====== MATERIAL PROVIDED ======

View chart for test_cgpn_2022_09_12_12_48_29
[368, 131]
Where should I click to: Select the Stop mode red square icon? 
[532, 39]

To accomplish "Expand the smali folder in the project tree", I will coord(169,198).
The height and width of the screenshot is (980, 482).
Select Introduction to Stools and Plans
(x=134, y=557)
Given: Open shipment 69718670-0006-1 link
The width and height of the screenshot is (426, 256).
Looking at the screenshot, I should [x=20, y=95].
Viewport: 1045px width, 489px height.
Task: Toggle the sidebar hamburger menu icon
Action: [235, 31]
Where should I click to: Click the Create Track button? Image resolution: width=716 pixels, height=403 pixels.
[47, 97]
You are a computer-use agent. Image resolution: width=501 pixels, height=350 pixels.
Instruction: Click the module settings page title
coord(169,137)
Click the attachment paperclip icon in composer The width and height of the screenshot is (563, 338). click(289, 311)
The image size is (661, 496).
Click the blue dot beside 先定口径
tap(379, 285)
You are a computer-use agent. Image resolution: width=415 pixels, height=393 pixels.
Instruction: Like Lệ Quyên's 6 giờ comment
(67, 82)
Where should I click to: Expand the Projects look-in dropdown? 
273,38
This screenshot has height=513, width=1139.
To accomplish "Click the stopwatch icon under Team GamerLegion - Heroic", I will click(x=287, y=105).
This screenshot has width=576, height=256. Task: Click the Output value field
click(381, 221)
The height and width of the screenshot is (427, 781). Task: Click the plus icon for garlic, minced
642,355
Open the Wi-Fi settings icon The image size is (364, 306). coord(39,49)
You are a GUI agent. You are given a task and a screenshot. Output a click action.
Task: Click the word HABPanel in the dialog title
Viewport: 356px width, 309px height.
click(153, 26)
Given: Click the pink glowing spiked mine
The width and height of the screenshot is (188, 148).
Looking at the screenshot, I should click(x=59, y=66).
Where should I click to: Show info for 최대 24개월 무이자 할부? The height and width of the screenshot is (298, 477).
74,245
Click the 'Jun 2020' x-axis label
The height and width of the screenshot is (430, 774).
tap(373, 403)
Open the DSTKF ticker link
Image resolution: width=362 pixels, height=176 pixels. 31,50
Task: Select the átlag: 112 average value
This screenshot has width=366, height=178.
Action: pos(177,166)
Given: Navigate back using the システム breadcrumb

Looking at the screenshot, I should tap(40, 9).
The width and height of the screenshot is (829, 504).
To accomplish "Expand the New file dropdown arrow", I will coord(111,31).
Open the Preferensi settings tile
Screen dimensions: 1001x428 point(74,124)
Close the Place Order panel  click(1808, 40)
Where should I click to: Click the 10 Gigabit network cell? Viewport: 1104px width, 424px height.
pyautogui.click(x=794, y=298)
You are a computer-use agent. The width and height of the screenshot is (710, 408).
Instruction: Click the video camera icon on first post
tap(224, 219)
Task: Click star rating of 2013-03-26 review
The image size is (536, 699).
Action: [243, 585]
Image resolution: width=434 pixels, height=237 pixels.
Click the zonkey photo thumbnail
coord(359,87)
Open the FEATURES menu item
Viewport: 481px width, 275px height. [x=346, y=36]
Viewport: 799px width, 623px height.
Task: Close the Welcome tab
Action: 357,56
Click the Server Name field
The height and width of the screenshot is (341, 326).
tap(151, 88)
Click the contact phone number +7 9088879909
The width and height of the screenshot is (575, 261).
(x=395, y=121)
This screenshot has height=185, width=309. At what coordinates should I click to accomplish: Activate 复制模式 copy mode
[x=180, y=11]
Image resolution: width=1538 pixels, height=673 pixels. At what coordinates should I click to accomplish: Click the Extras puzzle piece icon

======

PROBLEM REQUIREMENTS: For each record above, write it out again exactly.

RESULT FOR THIS TASK:
View chart for test_cgpn_2022_09_12_12_48_29
[368, 131]
Where should I click to: Select the Stop mode red square icon? 
[532, 39]

To accomplish "Expand the smali folder in the project tree", I will coord(169,198).
The height and width of the screenshot is (980, 482).
Select Introduction to Stools and Plans
(x=134, y=557)
Given: Open shipment 69718670-0006-1 link
The width and height of the screenshot is (426, 256).
Looking at the screenshot, I should [x=20, y=95].
Viewport: 1045px width, 489px height.
Task: Toggle the sidebar hamburger menu icon
Action: [235, 31]
Where should I click to: Click the Create Track button? Image resolution: width=716 pixels, height=403 pixels.
[47, 97]
You are a computer-use agent. Image resolution: width=501 pixels, height=350 pixels.
Instruction: Click the module settings page title
coord(169,137)
Click the attachment paperclip icon in composer The width and height of the screenshot is (563, 338). click(289, 311)
The image size is (661, 496).
Click the blue dot beside 先定口径
tap(379, 285)
You are a computer-use agent. Image resolution: width=415 pixels, height=393 pixels.
Instruction: Like Lệ Quyên's 6 giờ comment
(67, 82)
Where should I click to: Expand the Projects look-in dropdown? 
273,38
This screenshot has height=513, width=1139.
To accomplish "Click the stopwatch icon under Team GamerLegion - Heroic", I will click(x=287, y=105).
This screenshot has width=576, height=256. Task: Click the Output value field
click(381, 221)
The height and width of the screenshot is (427, 781). Task: Click the plus icon for garlic, minced
642,355
Open the Wi-Fi settings icon The image size is (364, 306). coord(39,49)
You are a GUI agent. You are given a task and a screenshot. Output a click action.
Task: Click the word HABPanel in the dialog title
Viewport: 356px width, 309px height.
click(153, 26)
Given: Click the pink glowing spiked mine
The width and height of the screenshot is (188, 148).
Looking at the screenshot, I should click(x=59, y=66).
Where should I click to: Show info for 최대 24개월 무이자 할부? The height and width of the screenshot is (298, 477).
74,245
Click the 'Jun 2020' x-axis label
The height and width of the screenshot is (430, 774).
tap(373, 403)
Open the DSTKF ticker link
Image resolution: width=362 pixels, height=176 pixels. 31,50
Task: Select the átlag: 112 average value
This screenshot has width=366, height=178.
Action: pos(177,166)
Given: Navigate back using the システム breadcrumb

Looking at the screenshot, I should tap(40, 9).
The width and height of the screenshot is (829, 504).
To accomplish "Expand the New file dropdown arrow", I will coord(111,31).
Open the Preferensi settings tile
Screen dimensions: 1001x428 point(74,124)
Close the Place Order panel  click(1808, 40)
Where should I click to: Click the 10 Gigabit network cell? Viewport: 1104px width, 424px height.
pyautogui.click(x=794, y=298)
You are a computer-use agent. The width and height of the screenshot is (710, 408).
Instruction: Click the video camera icon on first post
tap(224, 219)
Task: Click star rating of 2013-03-26 review
The image size is (536, 699).
Action: [243, 585]
Image resolution: width=434 pixels, height=237 pixels.
Click the zonkey photo thumbnail
coord(359,87)
Open the FEATURES menu item
Viewport: 481px width, 275px height. [x=346, y=36]
Viewport: 799px width, 623px height.
Task: Close the Welcome tab
Action: 357,56
Click the Server Name field
The height and width of the screenshot is (341, 326).
tap(151, 88)
Click the contact phone number +7 9088879909
The width and height of the screenshot is (575, 261).
(x=395, y=121)
This screenshot has height=185, width=309. At what coordinates should I click to accomplish: Activate 复制模式 copy mode
[x=180, y=11]
Image resolution: width=1538 pixels, height=673 pixels. At what coordinates should I click to accomplish: Click the Extras puzzle piece icon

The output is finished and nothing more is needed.